Text extract →
start

I see that alpaka uses the std implementation of those functions. When i try to use them in a cuda-only project, then i get an error because these function are not annotated with __device__.

main.cu(15): error: calling a __host__ function("std::complex<T1>   ::std::sin<float> (const     ::std::complex<T1>  &)") from a __global__ function("kernel") is not allowed
main.cu(15): error: identifier "std::sin<float> " is undefined in device code

Am I doing something wrong here or do you maybe have a hint for us? We really would appreciate an implementation of complex numbers within our project. Maybe a specialization of the alpaka::math functions for complex numbers could be using funcitonallity from cuComplex.h instead?

psychocoderHPC commented 4 weeks ago

@ichinii Could you isolate the problematic functions in a simple hallo world kernel?

If not please post the kernel that we see how you call the math functions.

psychocoderHPC commented 4 weeks ago

Maybe a specialization of the alpaka::math functions for complex numbers could be using funcitonallity from cuComplex.h instead?

I do not remember exactly why we not use cuComplex.h but most likely it was not compatible to C++ std::Complex or we decided against it because of other reasons.

end

Source data →
start

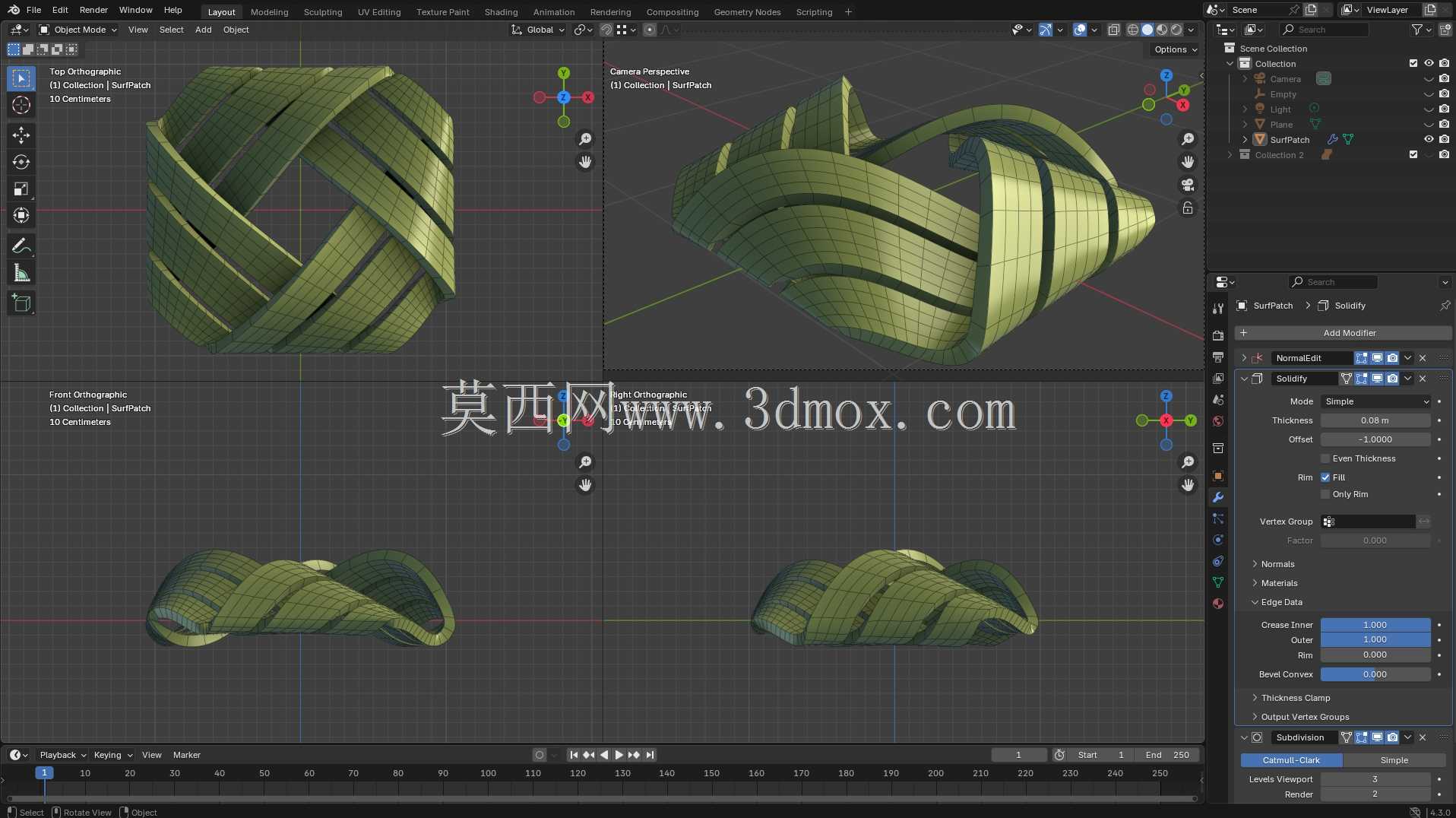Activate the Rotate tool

end
start

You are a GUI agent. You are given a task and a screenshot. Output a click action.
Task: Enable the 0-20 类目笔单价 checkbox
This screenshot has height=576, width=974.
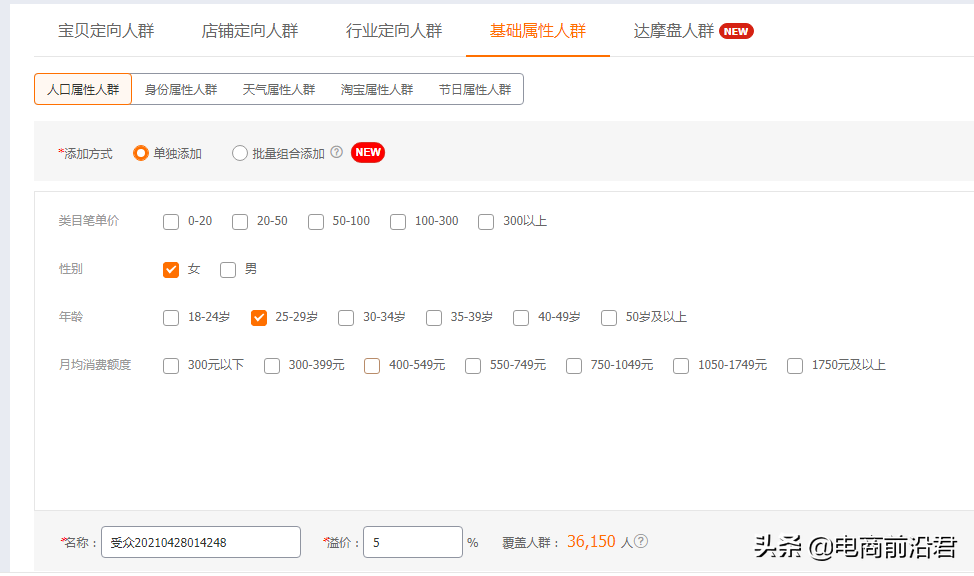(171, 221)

end

Given task 1 → Write out the full forum excerpt word for word.
Given task 2 → Count the lines in the records that contain the string "screenshot", and reply with the number alone.
The forum excerpt has no connection to the records.

Task result 1 →
I see that alpaka uses the std implementation of those functions. When i try to use them in a cuda-only project, then i get an error because these function are not annotated with __device__.

main.cu(15): error: calling a __host__ function("std::complex<T1>   ::std::sin<float> (const     ::std::complex<T1>  &)") from a __global__ function("kernel") is not allowed
main.cu(15): error: identifier "std::sin<float> " is undefined in device code

Am I doing something wrong here or do you maybe have a hint for us? We really would appreciate an implementation of complex numbers within our project. Maybe a specialization of the alpaka::math functions for complex numbers could be using funcitonallity from cuComplex.h instead?

psychocoderHPC commented 4 weeks ago

@ichinii Could you isolate the problematic functions in a simple hallo world kernel?

If not please post the kernel that we see how you call the math functions.

psychocoderHPC commented 4 weeks ago

Maybe a specialization of the alpaka::math functions for complex numbers could be using funcitonallity from cuComplex.h instead?

I do not remember exactly why we not use cuComplex.h but most likely it was not compatible to C++ std::Complex or we decided against it because of other reasons.

Task result 2 → 2